### [DATA SHOWN]
_ _ _ _
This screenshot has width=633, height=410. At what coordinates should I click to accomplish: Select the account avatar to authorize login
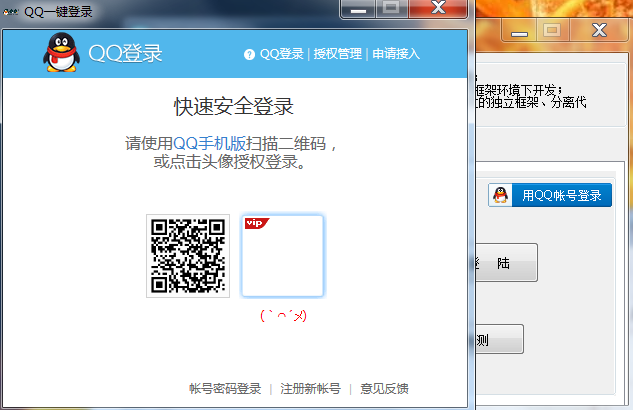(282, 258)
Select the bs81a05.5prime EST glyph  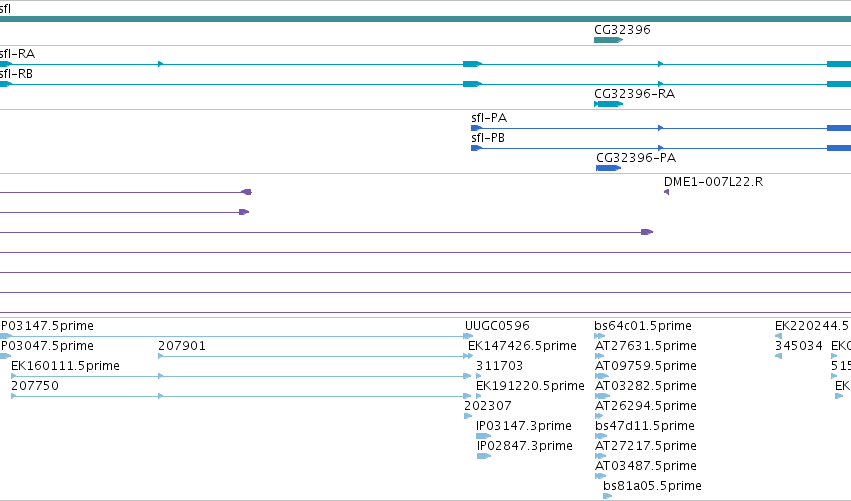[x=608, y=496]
_ _ _ _
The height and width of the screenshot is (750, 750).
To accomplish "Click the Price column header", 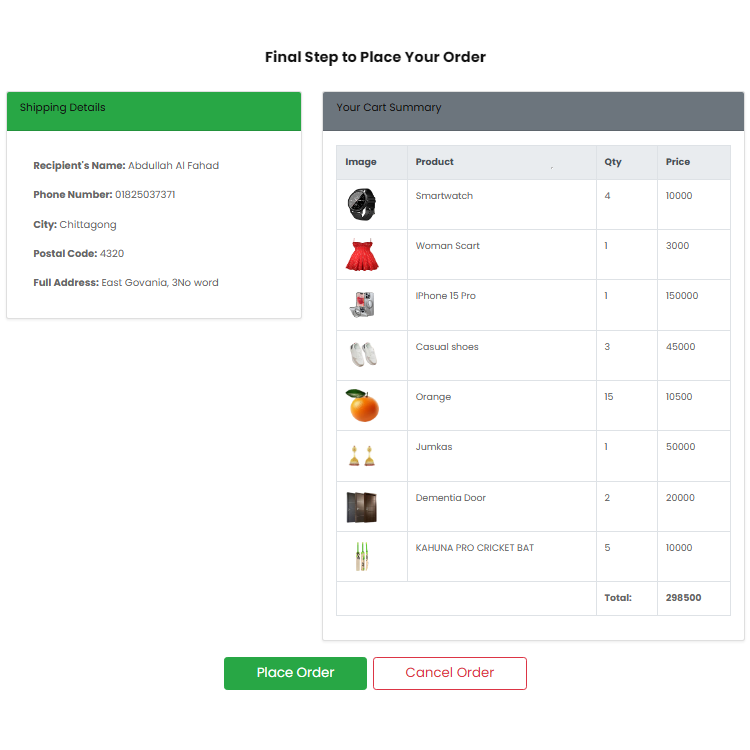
_ _ _ _
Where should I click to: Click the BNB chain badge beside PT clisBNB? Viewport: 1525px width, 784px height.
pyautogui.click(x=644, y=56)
_ _ _ _
### [TASK DIRECTIONS]
Please print the lines starting with the one containing "Where should I" and going on through the one containing "pyautogui.click(x=644, y=56)", exactly as they appear in the records.

### [SOLUTION TO THIS EXERCISE]
Where should I click to: Click the BNB chain badge beside PT clisBNB? Viewport: 1525px width, 784px height.
pyautogui.click(x=644, y=56)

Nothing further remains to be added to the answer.